Republic of Ireland's Jeff Hendrick (right) and Alex Pearce during training ahead of their friendly against Italy on Saturday. Photo: David Maher / SPORTSFILE
Republic of Ireland's Jeff Hendrick (right) and Alex Pearce during training ahead of their friendly against Italy on Saturday. Photo: David Maher / SPORTSFILE
David Kelly

David Kelly

Summer sent a welcome envoy to Malahide yesterday in the form of a brilliant orange disc to dapple swimmers across the road from Ireland's training ground.

As the sun sent its spears of heat on this wondrous setting, Jeff Hendrick was still grieving with the piercing pain of last weekend's dramatic Championship play-off final defeat, in the final minute, to QPR, at Wembley.

Aside from the fact that a limited international side of Ireland's status could do with an extra trio of Premiership players, the 22-year-old Hendrick would clearly have benefited from the exposure to the cutting edge of the top flight.

Alas, QPR's belated pretence to backbone and character provided them with a surprising late winner and Derby, late-comers to the Premiership push, were denied; so too Hendrick, Conor Sammon and the gutted centre-back Richard Keogh, whose error gifted Bobby Zamora the priceless winner.

Richard Dunne, no stranger to play-off agony in green, was the first to console Keogh; yesterday, all three returned to the bosom of their Irish family, hoping that the tonic of another game can lift their flaccid spirits.

"I was sad after the game," Hendrick concedes, still wallowing beneath a cloud of despair as everyone else basks in a cloudless afternoon.

"Even just standing there and watching them go up to lift the trophy, it's not something you want to see.


"Richard was gutted but he's been great for us all year, we just need him to be like that again next year so I think he'll forget about it quick enough and sort of get his mind on other things.

"After the game you just give him a big hug and tell him how great he's been for us all year; he's led by example in most games so we just tell him that these things happen, he's just got to forget about it.

"We need to take positives from it, take that feeling into next year and say we don't want to go through that again. Hopefully we can hit the ground running and have a good year.

"Fair play to Richard Dunne, he just said to keep his head up, that these things happen but that he'd been great all season; go and enjoy it away with the international squad now."

The temptation for all three to skip this gig and hide beneath a beach umbrella in a wi-fi free zone may have seemed more attractive to some self-absorbed members of his profession.

Hendrick, though, is itching for action to silence the well-meaning, but too plentiful, words of consolation.

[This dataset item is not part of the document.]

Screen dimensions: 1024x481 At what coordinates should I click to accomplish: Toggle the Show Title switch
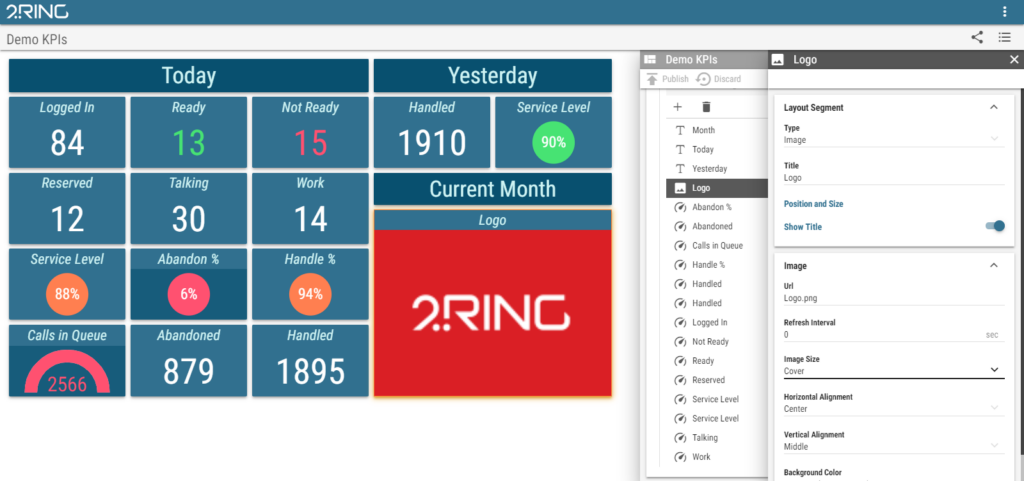point(994,227)
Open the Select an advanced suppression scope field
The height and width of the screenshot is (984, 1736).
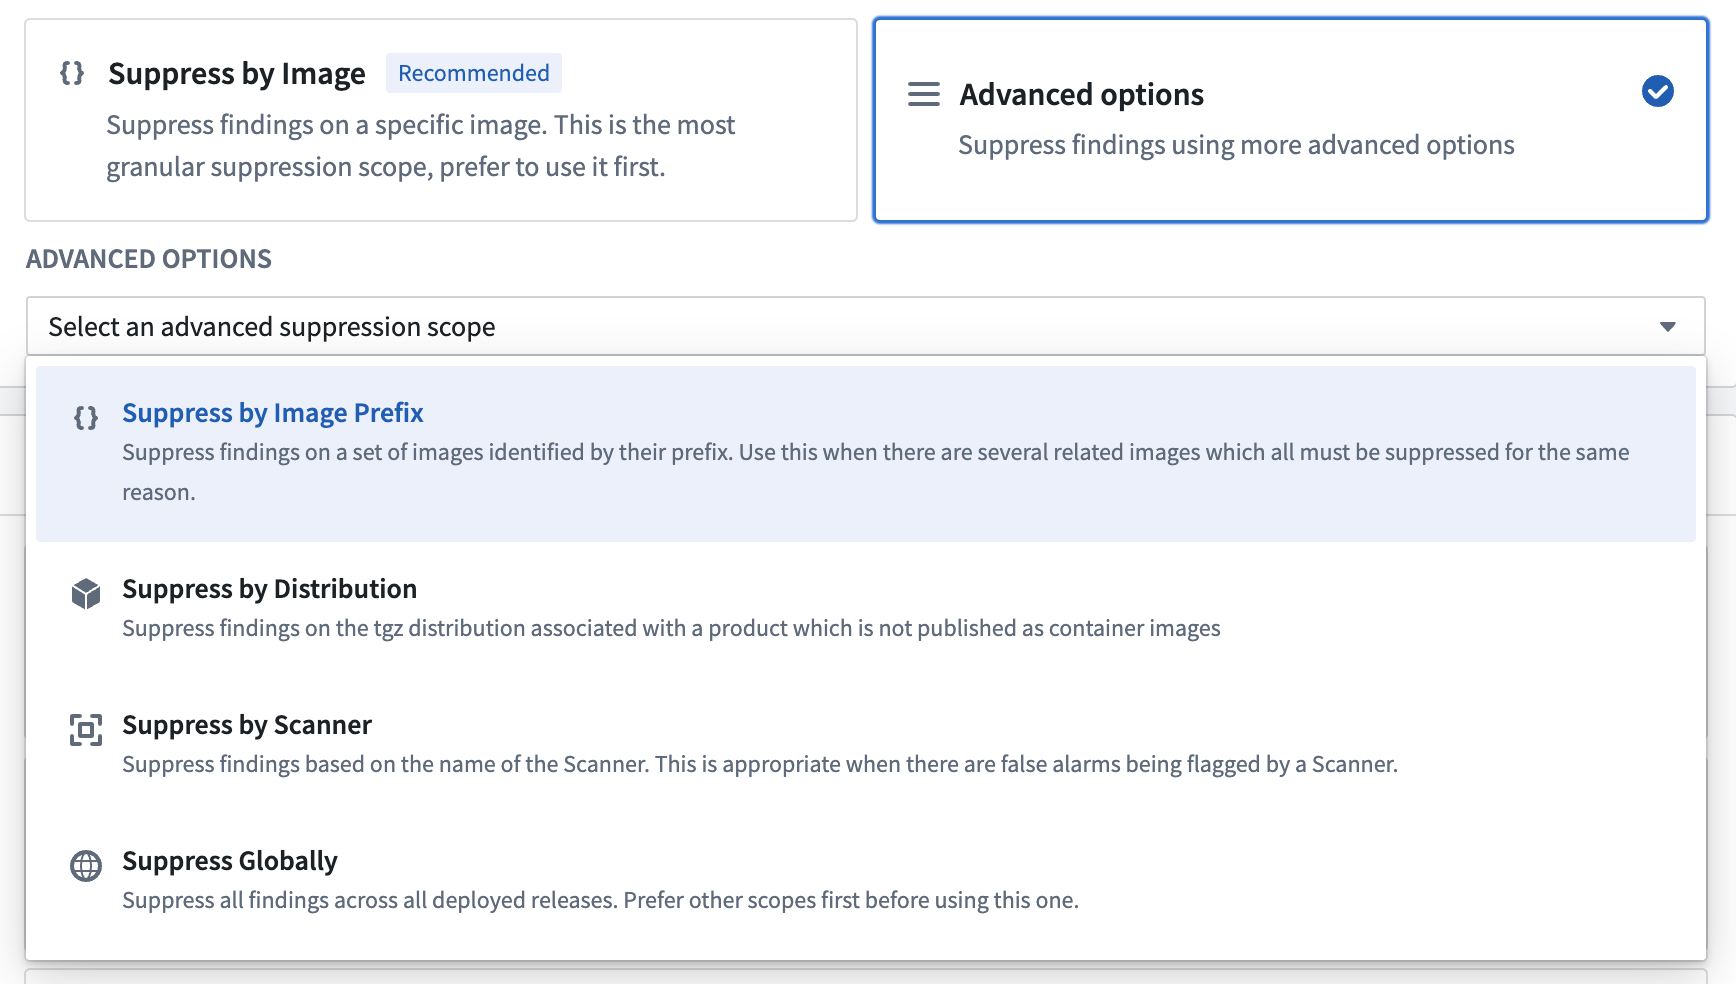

"Nah, it's good really," he readily admits. "It gets your mind off it, being back playing football, training with the lads, you're thinking about something else, the games that are coming up, trying to put the other stuff behind you.

"At the end of the day it's football and there's going to be a winner and a loser; unfortunately, we lost. I just told myself that I had to forget about it. It's over now and I don't like to dwell on things, just want to put it behind me."

Ireland can offer him a soothing balm; a likely fifth cap against Italy on Saturday in Fulham's Craven Cottage, given the absence of four other central midfielders, will offer little time for introspection.

"We had a little bit of a chat with them," said Ireland boss Martin O'Neill, who wouldn't yet confirm a start for anyone. "They have to start afresh again. But it happens to people, and Richard himself is particularly disappointed.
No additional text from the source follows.